Document passage:
By JIM DWYER
How alarmed were New Jersey officials by reports of Muslims dancing in the streets of Jersey City and Paterson on Sept. 11, 2001, to celebrate the destruction of the World Trade Center?
They feared riots would break out and were ready to send in the National Guard and the State Police to preserve order.But John J. Farmer Jr., then the New Jersey attorney general and the state’s chief law enforcement officer, said on Tuesday that he ordered an investigation that very day and found the reports to be bogus, more wild stories born in the stricken hours after the attacks.
Nevertheless, those ancient, false rumors were recycled as truth over the weekend by Donald J. Trump, who has folded them into his calls for the national registration of Muslims and possible closing of mosques. Speaking in Alabama, Mr. Trump said: “Hey, I watched when the World Trade Center came tumbling down. And I watched in Jersey City, N.J., where thousands and thousands of people were cheering as that building was coming down. Thousands of people were cheering.”
Reporters were unable to find any evidence for his story, but Mr. Trump stuck with it in a television interview on Sunday. “It did happen,” he said. “I saw it. It was on television.”Few people, if any, could address the circumstances more definitively than Mr. Farmer, who went on to serve as senior counsel to the Sept. 11 commission.
In an account Mr. Farmer provided Tuesday, he described being in the state’s command center, in Liberty State Park in Jersey City, directly across the Hudson River from the burning wreckage of the trade center. The New Jersey State Police radio antenna had been on top of one of the towers, cutting off communications.“We were forced to rely on runners for intelligence about what was happening across the river and in New Jersey,” Mr. Farmer said.
In the vacuum, rumors were flying, he said. Bombers with suicide vests were in Times Square. Saboteurs were lurking around power plants. New York City’s mayor, Rudolph W. Giuliani, was missing.
And then there was the wisp of a story that Mr. Farmer said was most disturbing of all: “That Muslims were dancing on the rooftops and in the streets of Jersey City and Paterson.”
Indeed, pockets of radical Islamists had set up in Jersey City in the past. The 1993 World Trade Center bombers rented a van and stored chemicals and fertilizers in that city.
Open jubilation at the mass death, Mr. Farmer said, might quickly be followed by rioting and more deaths. “If true, we would have had to mobilize the State Police and National Guard and locked the place down,” he said.

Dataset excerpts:
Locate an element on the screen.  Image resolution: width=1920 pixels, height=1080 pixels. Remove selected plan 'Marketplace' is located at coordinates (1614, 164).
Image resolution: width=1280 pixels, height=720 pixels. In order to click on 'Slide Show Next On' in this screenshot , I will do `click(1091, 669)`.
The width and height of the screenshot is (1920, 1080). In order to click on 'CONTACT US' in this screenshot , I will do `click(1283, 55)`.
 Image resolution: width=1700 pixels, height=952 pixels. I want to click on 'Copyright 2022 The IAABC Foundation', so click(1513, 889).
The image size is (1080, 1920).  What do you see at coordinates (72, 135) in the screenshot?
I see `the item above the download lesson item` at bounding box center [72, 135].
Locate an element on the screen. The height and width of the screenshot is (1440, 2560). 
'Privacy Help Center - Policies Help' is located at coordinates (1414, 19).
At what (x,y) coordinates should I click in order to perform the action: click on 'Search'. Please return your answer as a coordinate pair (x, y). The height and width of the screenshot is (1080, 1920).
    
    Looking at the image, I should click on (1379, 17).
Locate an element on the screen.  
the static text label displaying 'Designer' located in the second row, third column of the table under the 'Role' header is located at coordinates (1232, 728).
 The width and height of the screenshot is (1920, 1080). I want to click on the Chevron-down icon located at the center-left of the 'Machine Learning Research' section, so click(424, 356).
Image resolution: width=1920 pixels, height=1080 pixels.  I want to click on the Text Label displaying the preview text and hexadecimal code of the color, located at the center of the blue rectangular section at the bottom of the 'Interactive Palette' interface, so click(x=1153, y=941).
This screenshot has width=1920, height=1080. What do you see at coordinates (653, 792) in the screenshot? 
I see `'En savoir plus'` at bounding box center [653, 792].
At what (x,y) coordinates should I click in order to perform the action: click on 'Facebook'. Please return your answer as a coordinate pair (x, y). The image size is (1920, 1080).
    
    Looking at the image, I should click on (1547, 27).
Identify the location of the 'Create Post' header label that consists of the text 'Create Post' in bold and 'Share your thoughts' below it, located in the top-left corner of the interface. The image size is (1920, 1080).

Exercise tasks:
**a)** According to the article on the Sept. 11 Jersey City rumors, where was New Jersey's command center located?
**b)** From the article on the Sept. 11 Jersey City rumors, extract the stretch from "Reporters were unable" through "Mr. Farmer said.".

Task solutions:
**a)** In Liberty State Park in Jersey City, directly across the Hudson River from the burning wreckage of the trade center.

**b)**
Reporters were unable to find any evidence for his story, but Mr. Trump stuck with it in a television interview on Sunday. “It did happen,” he said. “I saw it. It was on television.”Few people, if any, could address the circumstances more definitively than Mr. Farmer, who went on to serve as senior counsel to the Sept. 11 commission.
In an account Mr. Farmer provided Tuesday, he described being in the state’s command center, in Liberty State Park in Jersey City, directly across the Hudson River from the burning wreckage of the trade center. The New Jersey State Police radio antenna had been on top of one of the towers, cutting off communications.“We were forced to rely on runners for intelligence about what was happening across the river and in New Jersey,” Mr. Farmer said.